__EXERCISE AIM__: Begin at the line of the listing that contains "Task: Open Default" and stop after the line that contains "point(375,479)". Reproduce only those lines, switching every "icon" to "symbol" and leaving everything else unchanged.

__DATA FOR PROCESSING__:
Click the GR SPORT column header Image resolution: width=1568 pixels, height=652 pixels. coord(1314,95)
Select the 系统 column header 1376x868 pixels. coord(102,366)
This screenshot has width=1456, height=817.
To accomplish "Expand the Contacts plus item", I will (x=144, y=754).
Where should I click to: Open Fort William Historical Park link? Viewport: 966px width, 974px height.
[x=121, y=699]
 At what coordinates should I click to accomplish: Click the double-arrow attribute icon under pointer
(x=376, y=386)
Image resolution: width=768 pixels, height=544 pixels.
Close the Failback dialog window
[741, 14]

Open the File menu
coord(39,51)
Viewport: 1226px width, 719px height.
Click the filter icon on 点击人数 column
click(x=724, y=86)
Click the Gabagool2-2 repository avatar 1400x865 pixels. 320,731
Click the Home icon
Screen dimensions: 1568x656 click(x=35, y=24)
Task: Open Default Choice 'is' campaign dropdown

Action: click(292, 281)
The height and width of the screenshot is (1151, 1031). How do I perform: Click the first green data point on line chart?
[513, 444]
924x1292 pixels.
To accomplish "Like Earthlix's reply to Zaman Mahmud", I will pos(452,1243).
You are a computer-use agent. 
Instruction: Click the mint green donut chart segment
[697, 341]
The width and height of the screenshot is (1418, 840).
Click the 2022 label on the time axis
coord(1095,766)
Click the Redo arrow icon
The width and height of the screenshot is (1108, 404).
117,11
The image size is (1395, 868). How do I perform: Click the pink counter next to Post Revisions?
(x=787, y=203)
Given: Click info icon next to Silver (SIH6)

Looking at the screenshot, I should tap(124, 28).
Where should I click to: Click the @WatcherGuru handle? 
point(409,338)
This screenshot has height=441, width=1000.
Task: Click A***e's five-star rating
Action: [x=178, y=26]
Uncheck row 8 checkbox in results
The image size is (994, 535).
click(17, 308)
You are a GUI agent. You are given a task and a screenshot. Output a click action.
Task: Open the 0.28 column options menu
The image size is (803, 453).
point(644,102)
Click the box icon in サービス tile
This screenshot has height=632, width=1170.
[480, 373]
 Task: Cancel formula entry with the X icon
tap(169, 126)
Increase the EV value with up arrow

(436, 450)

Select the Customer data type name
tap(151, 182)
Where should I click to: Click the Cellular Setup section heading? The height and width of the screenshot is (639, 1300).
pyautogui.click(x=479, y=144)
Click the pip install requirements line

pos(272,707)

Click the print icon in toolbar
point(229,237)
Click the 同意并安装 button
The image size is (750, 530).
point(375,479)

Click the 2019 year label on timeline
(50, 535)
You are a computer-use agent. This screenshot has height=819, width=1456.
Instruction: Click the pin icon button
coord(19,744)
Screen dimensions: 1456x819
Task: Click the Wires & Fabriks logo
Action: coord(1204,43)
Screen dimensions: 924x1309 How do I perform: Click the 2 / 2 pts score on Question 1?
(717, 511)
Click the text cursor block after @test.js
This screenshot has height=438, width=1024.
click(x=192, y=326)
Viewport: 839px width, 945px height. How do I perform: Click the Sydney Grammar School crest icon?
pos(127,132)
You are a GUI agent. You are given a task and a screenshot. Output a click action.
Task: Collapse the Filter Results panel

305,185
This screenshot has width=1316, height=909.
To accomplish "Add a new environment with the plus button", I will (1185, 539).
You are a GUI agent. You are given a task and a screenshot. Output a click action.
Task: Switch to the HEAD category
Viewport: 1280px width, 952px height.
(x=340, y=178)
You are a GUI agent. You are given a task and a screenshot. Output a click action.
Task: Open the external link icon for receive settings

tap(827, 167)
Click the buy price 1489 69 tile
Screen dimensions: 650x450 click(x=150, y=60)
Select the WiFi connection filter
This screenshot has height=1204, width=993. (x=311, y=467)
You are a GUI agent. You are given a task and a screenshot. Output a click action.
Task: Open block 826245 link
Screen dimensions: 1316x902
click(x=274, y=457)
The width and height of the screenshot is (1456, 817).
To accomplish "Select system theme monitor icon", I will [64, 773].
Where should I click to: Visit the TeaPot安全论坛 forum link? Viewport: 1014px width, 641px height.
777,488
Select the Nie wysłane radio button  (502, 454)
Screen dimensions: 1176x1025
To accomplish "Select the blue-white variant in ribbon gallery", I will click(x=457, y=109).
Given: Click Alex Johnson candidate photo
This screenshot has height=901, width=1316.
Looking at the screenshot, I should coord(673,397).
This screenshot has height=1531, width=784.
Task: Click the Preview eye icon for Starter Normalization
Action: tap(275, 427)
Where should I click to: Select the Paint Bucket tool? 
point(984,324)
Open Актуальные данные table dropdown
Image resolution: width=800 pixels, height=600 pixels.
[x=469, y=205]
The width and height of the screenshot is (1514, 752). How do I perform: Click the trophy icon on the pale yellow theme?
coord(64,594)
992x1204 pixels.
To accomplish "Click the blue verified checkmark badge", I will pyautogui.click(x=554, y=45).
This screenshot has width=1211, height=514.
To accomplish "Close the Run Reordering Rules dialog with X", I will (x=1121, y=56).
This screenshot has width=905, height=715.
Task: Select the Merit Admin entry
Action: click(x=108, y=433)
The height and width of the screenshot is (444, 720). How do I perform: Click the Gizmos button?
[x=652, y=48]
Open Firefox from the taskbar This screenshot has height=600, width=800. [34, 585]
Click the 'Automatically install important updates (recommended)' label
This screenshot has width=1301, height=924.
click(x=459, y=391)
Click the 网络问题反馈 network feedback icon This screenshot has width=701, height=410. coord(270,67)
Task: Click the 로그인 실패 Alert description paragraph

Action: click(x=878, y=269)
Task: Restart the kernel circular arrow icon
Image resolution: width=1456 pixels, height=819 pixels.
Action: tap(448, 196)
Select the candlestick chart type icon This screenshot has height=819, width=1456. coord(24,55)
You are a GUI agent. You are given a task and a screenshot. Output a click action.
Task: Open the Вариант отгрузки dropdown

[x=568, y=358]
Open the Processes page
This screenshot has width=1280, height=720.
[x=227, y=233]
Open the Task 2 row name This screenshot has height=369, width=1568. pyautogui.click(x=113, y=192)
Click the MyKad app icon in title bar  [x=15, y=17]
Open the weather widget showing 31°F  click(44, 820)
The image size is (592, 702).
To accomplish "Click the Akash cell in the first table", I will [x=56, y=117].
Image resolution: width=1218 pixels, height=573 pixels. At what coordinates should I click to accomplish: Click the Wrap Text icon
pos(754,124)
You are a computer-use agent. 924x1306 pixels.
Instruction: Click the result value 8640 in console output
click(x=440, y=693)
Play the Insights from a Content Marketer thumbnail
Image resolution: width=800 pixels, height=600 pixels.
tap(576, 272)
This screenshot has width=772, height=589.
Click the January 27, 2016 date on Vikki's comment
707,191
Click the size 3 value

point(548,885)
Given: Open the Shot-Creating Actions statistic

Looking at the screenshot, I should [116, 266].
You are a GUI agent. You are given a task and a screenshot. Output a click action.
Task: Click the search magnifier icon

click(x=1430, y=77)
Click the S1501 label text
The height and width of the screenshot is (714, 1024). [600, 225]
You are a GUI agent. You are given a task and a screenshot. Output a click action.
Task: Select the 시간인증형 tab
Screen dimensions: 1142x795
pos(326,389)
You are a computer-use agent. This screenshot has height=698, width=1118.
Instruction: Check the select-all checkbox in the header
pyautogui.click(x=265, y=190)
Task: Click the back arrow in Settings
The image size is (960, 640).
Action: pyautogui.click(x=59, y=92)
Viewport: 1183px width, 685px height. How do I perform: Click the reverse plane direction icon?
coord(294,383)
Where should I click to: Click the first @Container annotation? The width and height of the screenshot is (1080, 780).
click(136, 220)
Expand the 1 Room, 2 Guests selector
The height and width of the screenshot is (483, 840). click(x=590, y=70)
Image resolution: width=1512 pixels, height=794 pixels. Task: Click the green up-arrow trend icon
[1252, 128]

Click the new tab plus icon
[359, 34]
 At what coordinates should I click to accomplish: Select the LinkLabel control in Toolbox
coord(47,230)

__RESPONSE BELOW__:
Task: Open Default Choice 'is' campaign dropdown

Action: click(292, 281)
The height and width of the screenshot is (1151, 1031). How do I perform: Click the first green data point on line chart?
[513, 444]
924x1292 pixels.
To accomplish "Like Earthlix's reply to Zaman Mahmud", I will pos(452,1243).
You are a computer-use agent. 
Instruction: Click the mint green donut chart segment
[697, 341]
The width and height of the screenshot is (1418, 840).
Click the 2022 label on the time axis
coord(1095,766)
Click the Redo arrow symbol
The width and height of the screenshot is (1108, 404).
117,11
The image size is (1395, 868). How do I perform: Click the pink counter next to Post Revisions?
(x=787, y=203)
Given: Click info symbol next to Silver (SIH6)

Looking at the screenshot, I should tap(124, 28).
Where should I click to: Click the @WatcherGuru handle? 
point(409,338)
This screenshot has height=441, width=1000.
Task: Click A***e's five-star rating
Action: [x=178, y=26]
Uncheck row 8 checkbox in results
The image size is (994, 535).
click(17, 308)
You are a GUI agent. You are given a task and a screenshot. Output a click action.
Task: Open the 0.28 column options menu
The image size is (803, 453).
point(644,102)
Click the box symbol in サービス tile
This screenshot has height=632, width=1170.
[480, 373]
 Task: Cancel formula entry with the X symbol
tap(169, 126)
Increase the EV value with up arrow

(436, 450)

Select the Customer data type name
tap(151, 182)
Where should I click to: Click the Cellular Setup section heading? The height and width of the screenshot is (639, 1300).
pyautogui.click(x=479, y=144)
Click the pip install requirements line

pos(272,707)

Click the print symbol in toolbar
point(229,237)
Click the 同意并安装 button
The image size is (750, 530).
point(375,479)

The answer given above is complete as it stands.